Re: Crosscorrelation problems
- From: dave@xxxxxxxxxxx
- Date: 14 Apr 2006 07:51:12 -0700
Gordon Sande wrote:
On 2006-04-13 14:51:42 -0300, Robert Lundqvist <Robert.Lundqvist@xxxxxx> said:
In an analysis of some times series data, the plan was to do some ordinary
cross-correlation calculations. However, when I tried to confirm that I
did the right thing, I wanted to compare the results from using a function
in the software used (R, MacAnova, Minitab) with what I get from "manual"

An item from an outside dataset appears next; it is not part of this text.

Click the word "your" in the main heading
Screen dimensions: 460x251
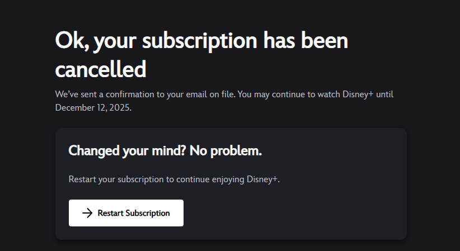pyautogui.click(x=116, y=42)
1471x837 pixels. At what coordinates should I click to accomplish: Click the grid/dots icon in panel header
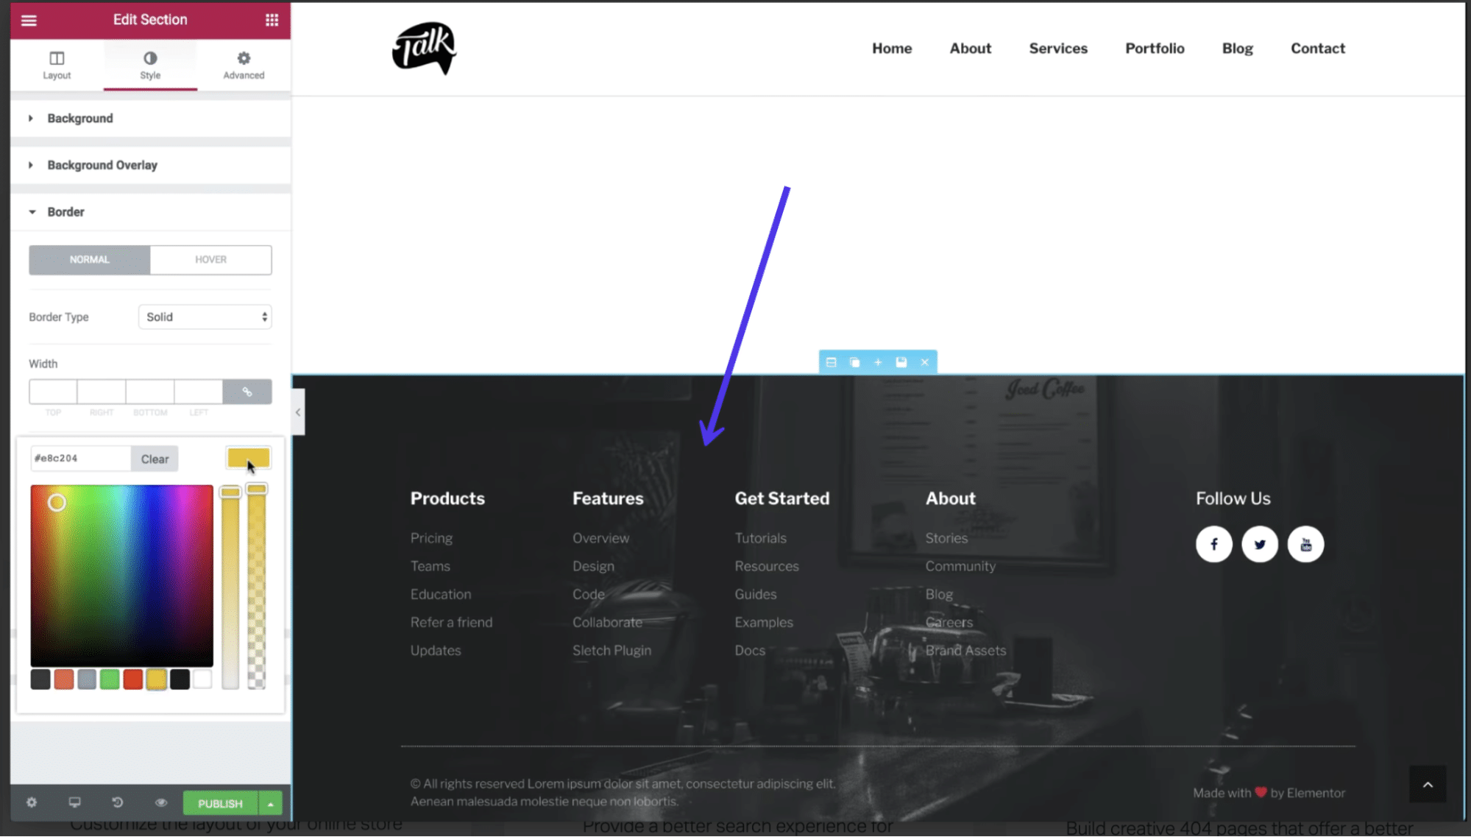click(x=271, y=19)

calculations. It didn't work...
A short example in R code:
*********
a<-rnorm(5);b<-rnorm(5)[1] 1.4429135 0.8470067 1.2263730 -1.8159190 -0.6997260
a;b
[1] -0.4227674 0.8602645 -0.6810602 -1.4858726 -0.7008563
#Calculation of ccf for a lag of max 4
cc<-ccf(a,b,lag.max=4,type="correlation")Autocorrelations of series 'X', by lag
cc
-4 -3 -2 -1 0 1 2 3 4
-0.056 -0.289 -0.232 0.199 0.618 0.568 -0.517 -0.280 -0.012
#Calculation of correlation between a and lagged b (lag 1)

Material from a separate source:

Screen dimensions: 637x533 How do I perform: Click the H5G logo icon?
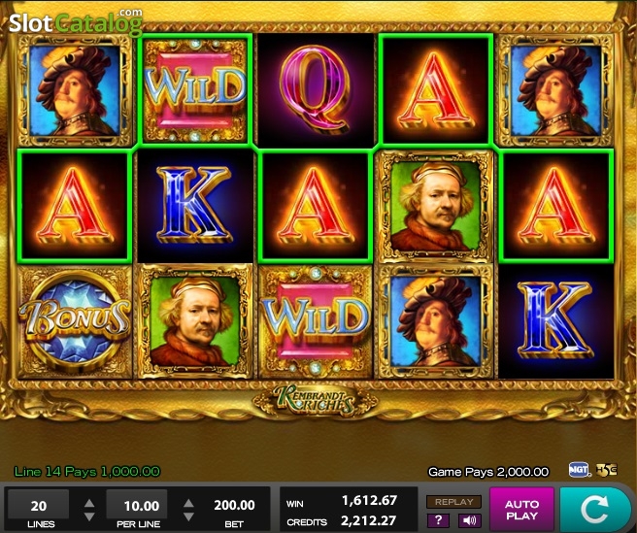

cor(a[2:5],b[1:4])[1] 0.6759322
**********
Besides not getting the same results, I also don't understand the ccf for
a large lag. With one variable lagged 4 steps and vectors of length 5
there should as far as I can see only be 2 pairs of observations. The
correlation would then be 1. Guess I am missing something really simple
here. Anyone who could explain what the ccf really does and where I have
been wrong??
Robert
There is question of what is the "spectral window" you expect as it
maps into a "auto/cross-covariance divisor". Sometimes you want the
divisor to be "N" and sometimes you want it to be "N-t" at lag t.
You need to answer a fairly technical question of whether you want
an unbiased point estimator of the covariance or a differing estimator
of the spectra. This is a nice example of where preserving a joint
property of a function is not the same as asking for some property
of the points of the function.
It sounds like you need to ask a times series specialist as an "ordinary"
covariance can be differing things depending on what question you ask.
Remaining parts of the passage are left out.